En torno a la Fontanilla nació Perales de Tajuña, pero no sería hasta el año 1794 cuando se construyó la fuente monumental de la Mariblanca, dentro de las causas ilustradas del rey Carlos IV, para mejorar las condiciones de sus reinos. Una obra barroca que también se convirtió en lugar lúdico para el juego de pelota y abrevadero para los animales que transitaban por el Camino Real de Castellón
También conocida como Fuente Nueva o del Juego de Pelota, por situarse en las proximidades del antiguo frontón, la Fuente de la Mariblanca es un bello ejemplo de arquitectura barroca representativa de las pequeñas obras públicas rurales que se realizaban durante la Ilustración. Fue construida en piedra aprovechando diferentes manantiales de la zona y el abrevadero medieval.

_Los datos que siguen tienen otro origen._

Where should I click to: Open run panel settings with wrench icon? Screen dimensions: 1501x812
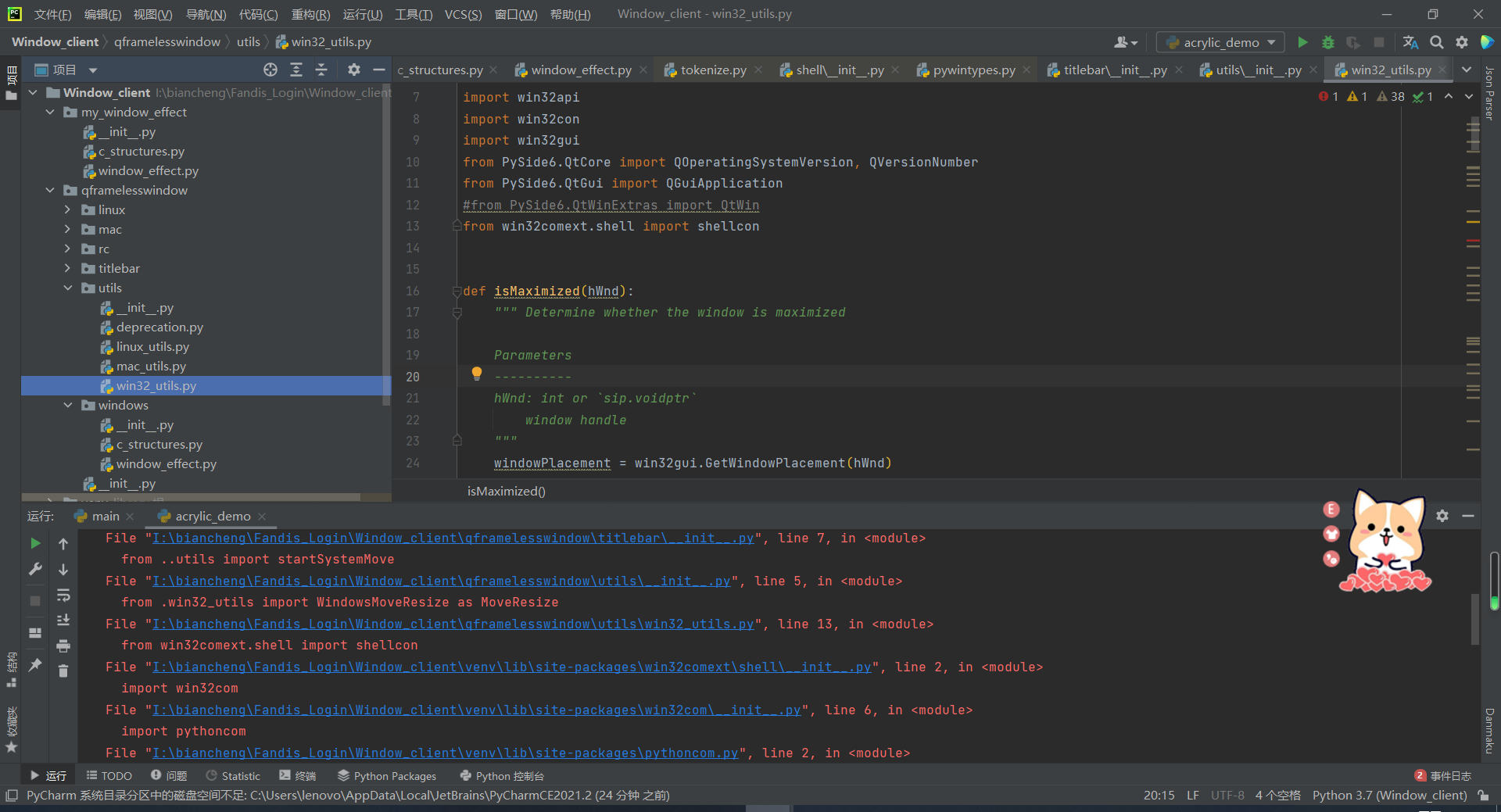(34, 569)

El conjunto se compone de un pilón curvo de piedra labrada con dos pilares de sección cuadrada y remate en pirámide truncada, con dos caños cada una. En el centro se sitúa la fuente del Abanico o de la Mariblanca adornada con remate moldurado clásico en forma de peana para recibir la escultura de la Mariblanca. Se cree que en 1794 pudo ser retirado un busto de Carlos III.
Sorprendentemente, en 1963 con la llegada de las redes de alcantarillado, la fuente fue enterrada, permaneciendo sepultada hasta su recuperación en 1988.